Beim Taschendiebstahl haben die Taten um fast 15 Prozent zugenommen und liegen bei 15 127 Fällen. Aufgrund ihrer Sorglosigkeit sind viele Touristen unter den Opfern. Besonders häufig griffen die Täter nach Smartphones, heißt es in der Polizeianalyse. Schlechte Nachrichten gibt es auch für Radfahrer: Nachdem in den zwei Vorjahren die bekannt gewordenen Raddiebstähle zurückgegangen waren, hat es 2011 rund 30 Prozent, also 25 988 Taten mehr gegeben. Die Polizei erklärt dies auch damit, dass mehr Berliner mit dem Rad unterwegs sind.

Weniger erfolgreich ist die Polizei bei der Aufklärung der Straftaten: Die Quote ist im Vergleich zu 2010 von 48,4 auf 46,1 Prozent gesunken. Dies hat mit dem Anstieg der Diebstahlstaten zu tun, von denen 24 Prozent aufgeklärt wurden.

Vor allem die Eigentumsdelikte beschäftigen die Fachleute. „Wir werden untersuchen, inwieweit dies auf organisierte Kriminelle zurückgeht“, sagte SPD-Innenexperte Frank Zimmermann. Der innenpolitische Sprecher der Grünen, Benedikt Lux, sagte zu der Statistik: „Ich warne davor, die Probleme allein der Polizei zu überlassen.“ Um etwa gegen Kindesmissbrauch und Verletzung der Fürsorgepflicht vorzugehen – in beiden Deliktfeldern wurden 2011 mehr Fälle als 2010 angezeigt –, helfe eine bessere Betreuung von Familien und gute Erziehungseinrichtungen. „Viele Taten wie Einbrüche werden von der Anonymität in unser Gesellschaft begünstigt“, sagte Klaus Eisenreich von der Gewerkschaft der Polizei. Tatbegünstigend könnte sich für die hohe Zahl von Wohnungseinbrüchen auch die personalintensive Fahndung nach Brandstiftern ausgewirkt haben. Viele Beamte fehlten deshalb an anderen Stellen. Erwartungsgemäß hat sich die Zahl der Brandstiftungen 2011 erhöht – um 28,5 Prozent auf 1090 Fälle. Aus politischen Gründen wurden 117 Fahrzeuge angezündet, wobei umstritten ist, wann eine Brandstiftung als politisch zu bewerten ist. In Hamburg wird dies nur getan, wenn Bekennerschreiben vorliegen oder politische Symbole am Tatort gefunden werden. Ohne politisches Motiv wurden 2011 der Statistik zufolge 420 Fahrzeuge in Berlin angesteckt. Hinzu kamen mehr als doppelt so viele Zündeleien in Treppenhäusern, Mülltonnen und Abstellräumen.

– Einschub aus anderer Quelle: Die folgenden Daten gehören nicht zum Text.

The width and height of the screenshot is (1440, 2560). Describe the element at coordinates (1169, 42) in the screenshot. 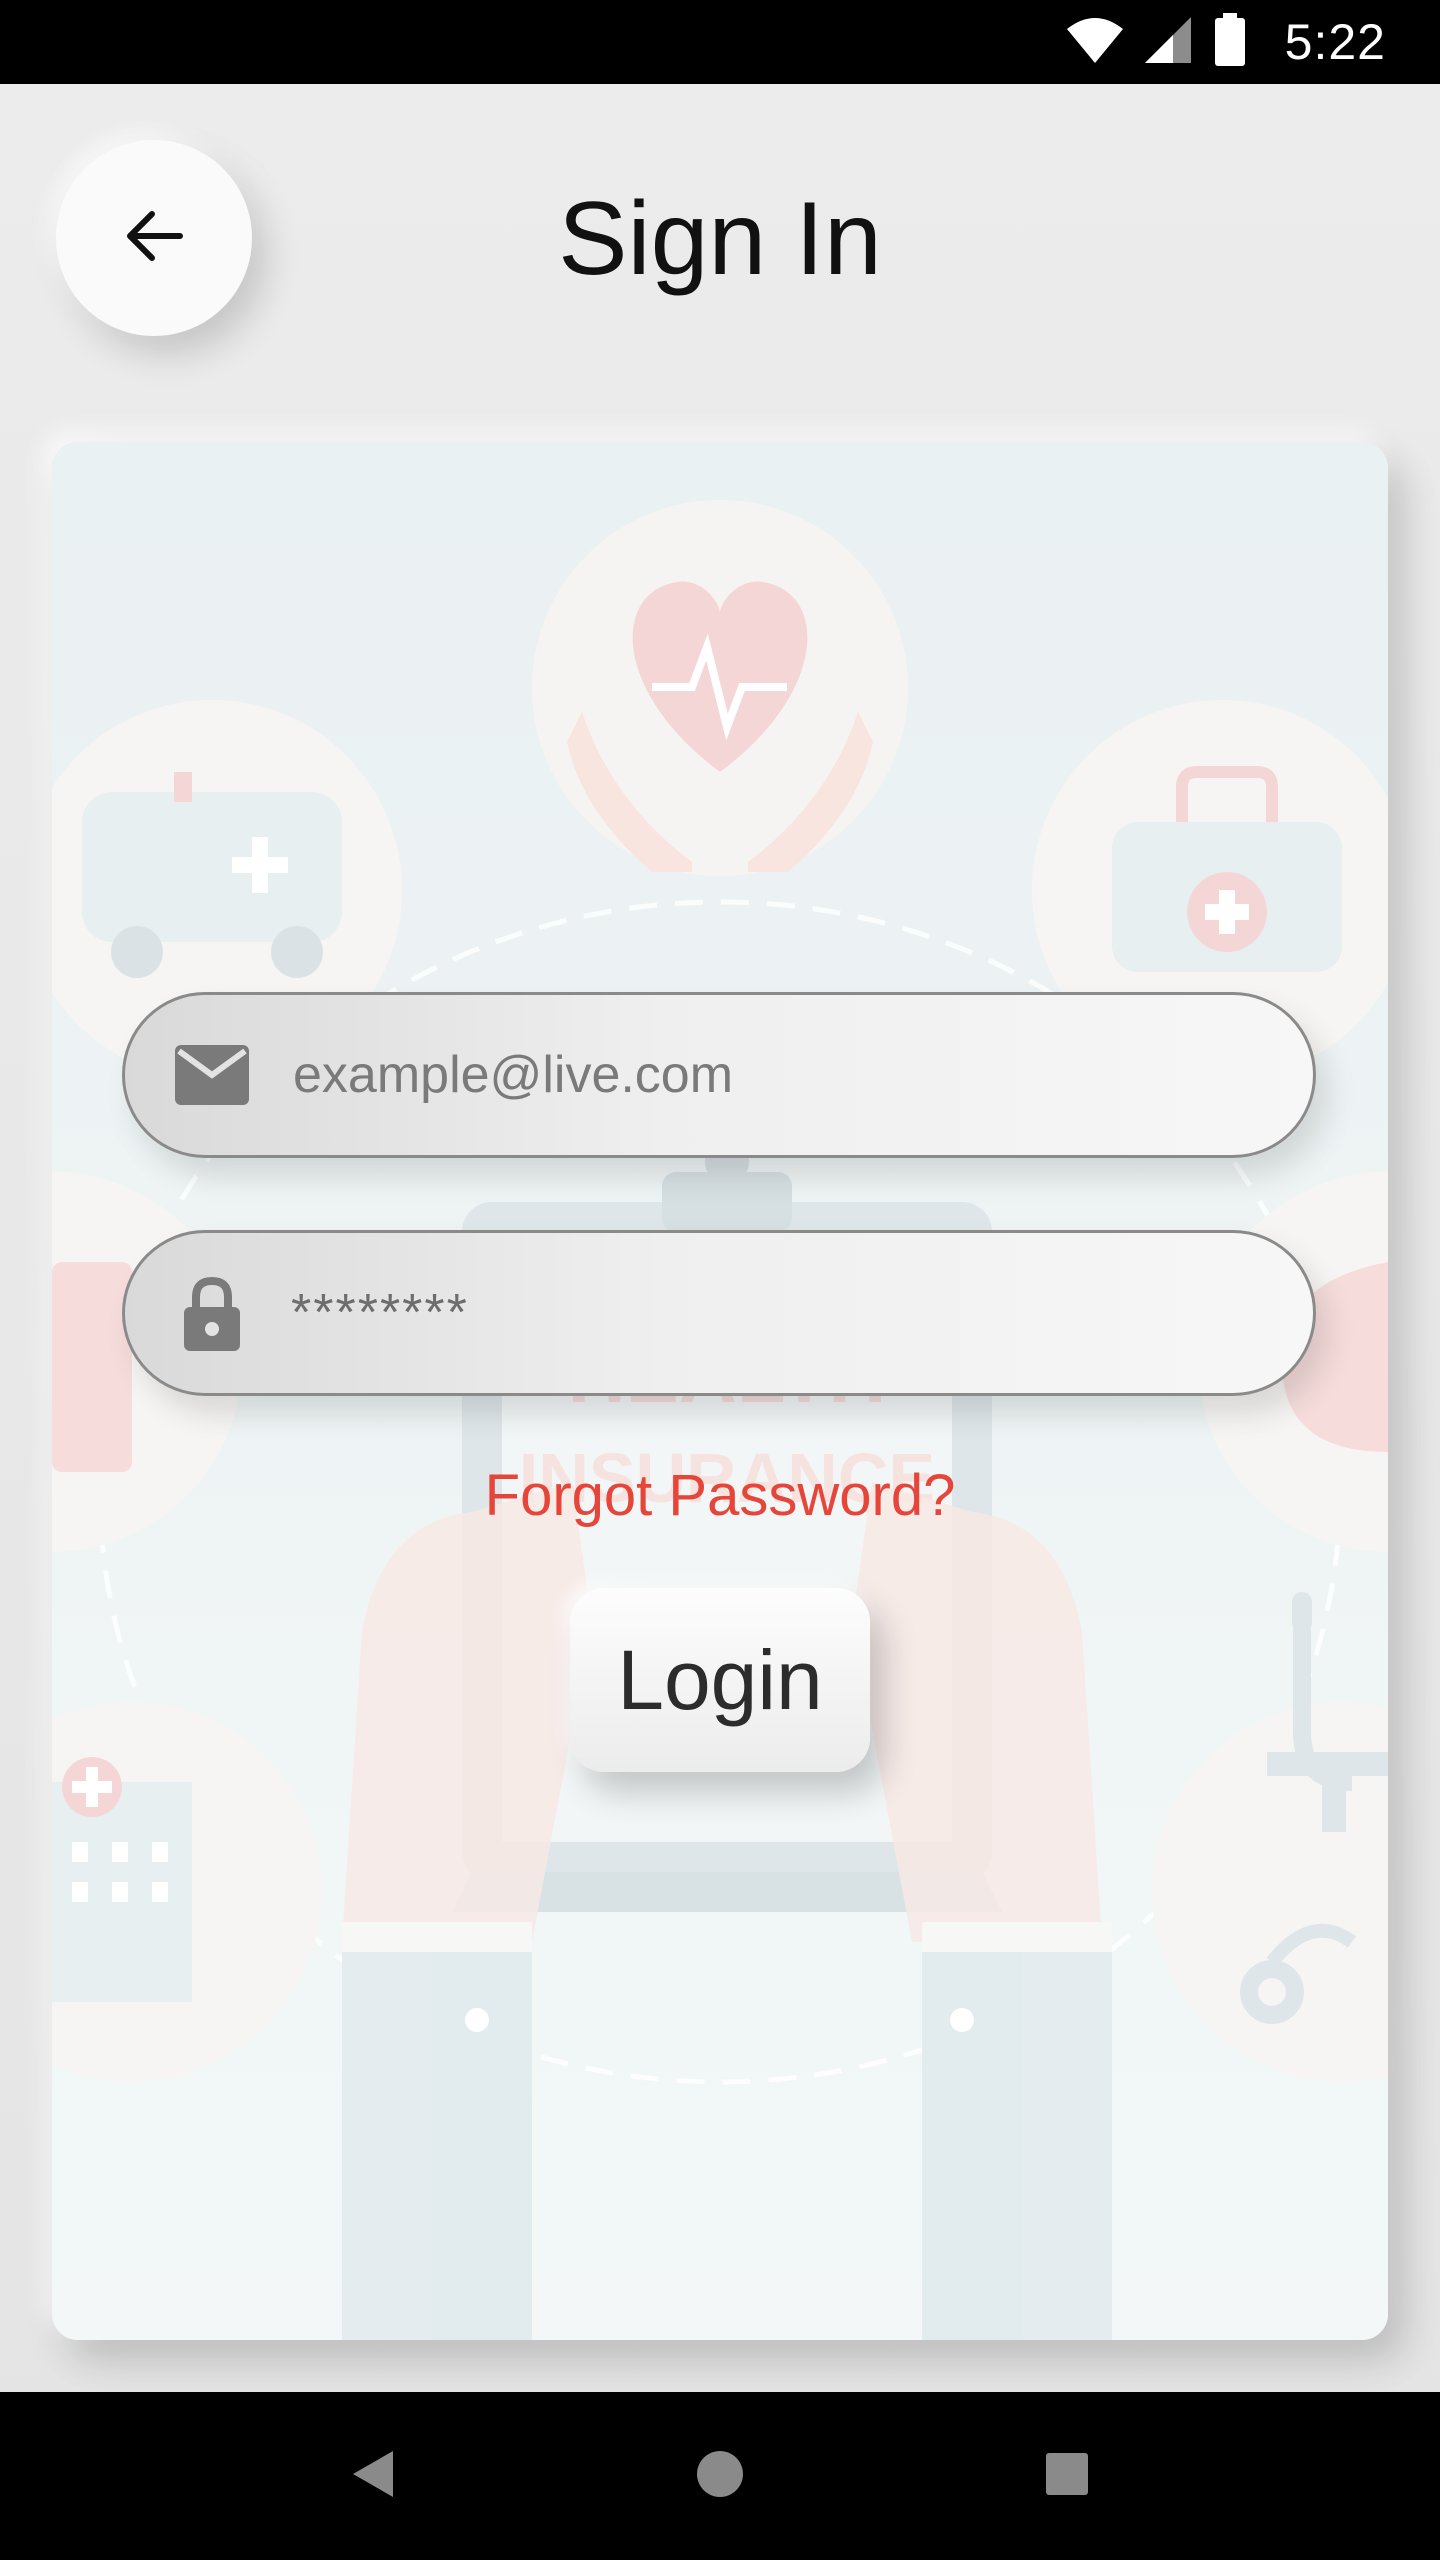

I see `cellular-signal-icon` at that location.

Nicht nur wegen Autobränden hat die politisch motivierte Kriminalität zugenommen. Die Polizei registrierte 2011 insgesamt 3267 Taten, das sind 826 mehr als im Vorjahr. Der Anstieg verteilt sich über alle Extremistenmilieus. Die Zahl linker Straftaten stieg auf 1345 (2010 waren es 822), die der rechten auf 1157 (1137) und die der Delikte ausländischer Fanatiker auf 255 (98). Zusätzlich beunruhigt Sicherheitsexperten die Zunahme von Gewaltdelikten, die in den Gesamtzahlen enthalten sind. Die Polizei zählte 397 linke Gewaltdelikte, das ist ein Zuwachs um 189 und damit fast eine Verdopplung. Außerdem wurden 61 rechte Gewalttaten registriert, 2010 waren es 27. Auch ausländische Gewalttäter fielen öfter auf (2011: 78 Taten, 2010: 25).

Experten weisen allerdings auf die begrenzte Aussagekraft der Statistik hin. So können bei Delikten, die wie Tötungsdelikte traditionell selten sind, schon eine Handvoll zusätzlicher Fälle zu einen massiven statistischen Anstieg führen. Hinzu kommt, dass es bei Eigentumsdelikten – anders als bei Körperverletzungen – einen besonderen Anreiz gibt, die Tat anzuzeigen. Versicherungen zahlen den Schaden nur, wenn eine Anzeige vorliegt.